If you are part of a couple with plans to start a family, chances are that you’ve begun to ask a series of potentially life-changing questions. Are you emotionally ready for a baby? How about financially? What kinds of plans, financial or otherwise, are required before the baby is born? And perhaps the most pressing, who will take time off to raise the baby?
Traditionally the mothers stay home to be with their newborns, while the fathers work, even work overtime, to support the family. Canadian labour law does allow parents to share or split parental leave, which does give new fathers the option to take time off from their own jobs.
But if you are a father who chooses to be the breadwinner for the family, you should prepare for what that role will truly be like. How will one regular income affect your household budget throughout the duration of parental leave? Will you be able to balance time between work and home life?
Our two co-founders are both fathers who provide financially for their growing families. Perhaps your experience will be similar to one of theirs.
Justin Thouin, CEO of LowestRates, Father Of Two
Anyone with children knows that parenthood changes your lives forever. It is an amazing, rewarding experience that cannot be replaced by anything else. But it does make your life much busier, leaving you with little spare time. Also, kids are very expensive!
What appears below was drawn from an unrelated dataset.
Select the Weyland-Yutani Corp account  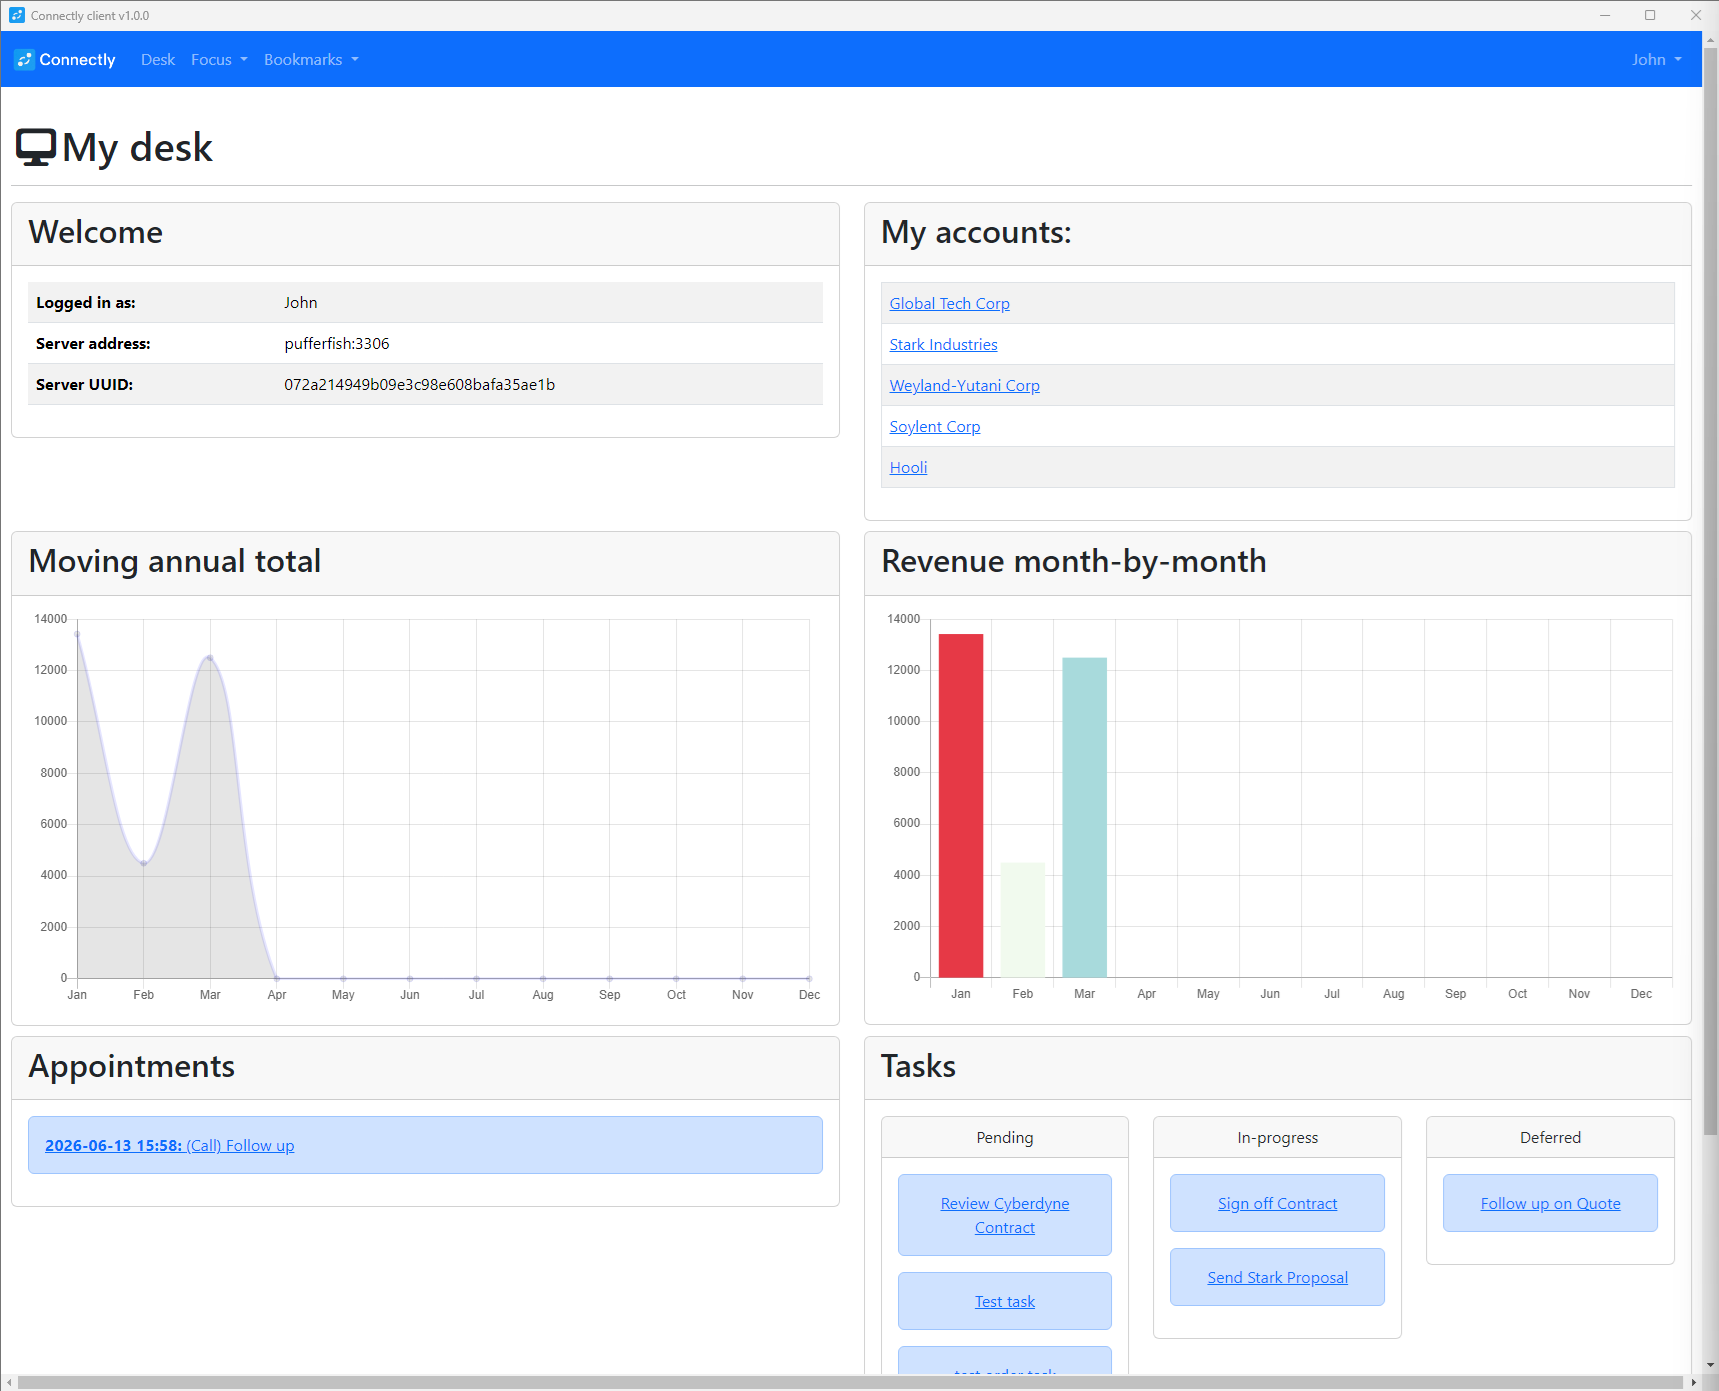(964, 386)
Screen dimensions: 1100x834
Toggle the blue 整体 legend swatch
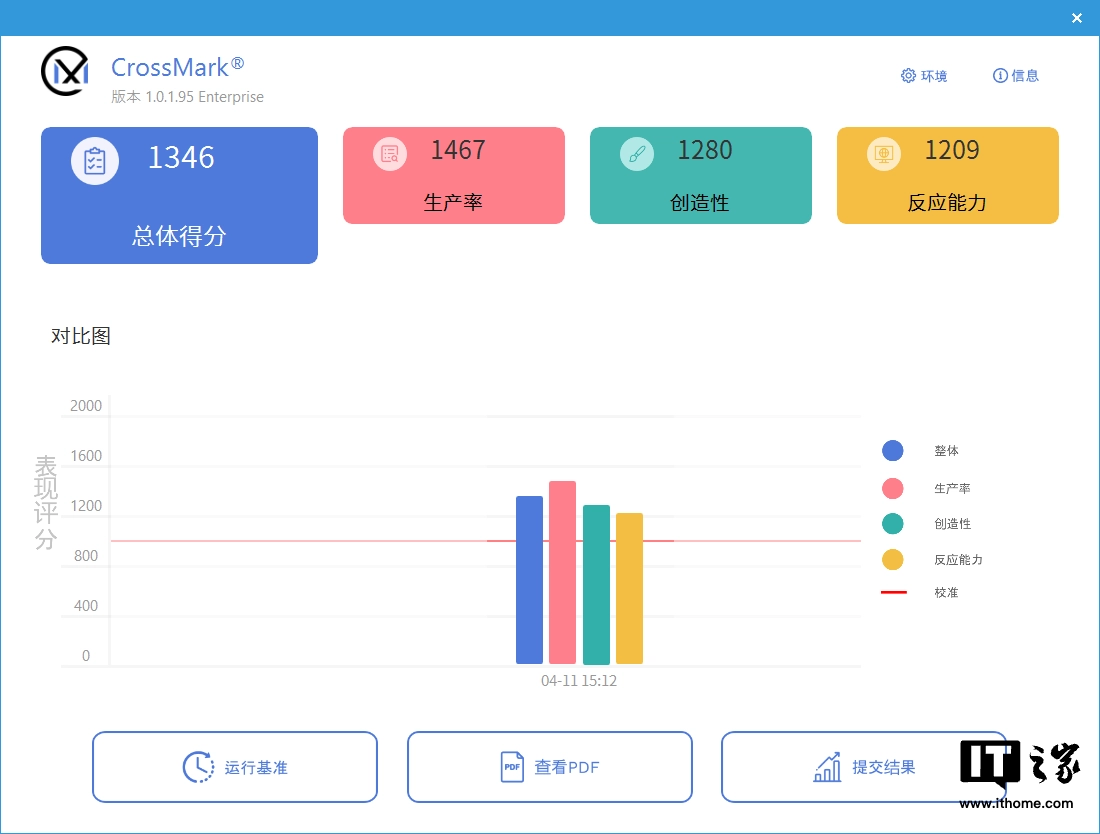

My wife is an emergency room physician, and we have two children – Madeleine who is 5, and Cassandra who is 2. My wife's maternity leave for Cassie was especially tricky from a financial standpoint. At that point in time, Lowest Rates was just getting started, and I was unable to take a salary.
We were relying on my wife's salary prior to that point as the business was still growing. But when she went on maternity leave, we had no money coming in, yet still the same (if not greater) expenses. It is really important to plan for times like these, and also explains why I am so passionate about what we do at Lowest Rates.
Saving money is so important, yet so difficult, and it is really crucial for Canadians to save in any way they can.
Cliff Ritter, CMO of LowestRates, Father Of One (Soon To Be Two)
Becoming a father is easily one of the greatest joys I’ve ever experienced in my life. I was ecstatic at becoming a primary role model for another person.
When we had Kayla in 2011, I had only been a consultant for a few years, which limited the amount of income I brought in to support my family. Luckily my wife had a thriving dance business that generated enough money to support the family through the pregnancy and the early years of raising our daughter.
Our challenge was that we were both self employed and need to use parental leave in a way that best fit our needs. I continued consulting to bring in any additional income while ensuring I had enough time to spend raising Kayla.
My advice is that it’s critical for any parents, especially self employed families to save and plan for the future. Find the right balance between earning and consulting as well as devoting time to spend with the family.
What To Consider For Your Own Family
Your experience as a new parent will likely be different from either of our two co-founders. But there may be some similar circumstances that may help you lay out your own plans for the future.
If possible, speak to a friend or family member about parental leave. Ask relevant questions, such as advice for how to negotiate the time off with your employer. You may even want to speak with a financial planner for advice about ensuring your money will keep you secure throughout parental leave.
Always keep in mind that every person and every family is unique; there is no fixed way to prepare for parental leave. Use the advice that you can find to give you a broad idea of what to expect, and adapt specific points to your own situation. If you put in time to create a plan, you’re already on the right path to becoming a responsible, supportive parent.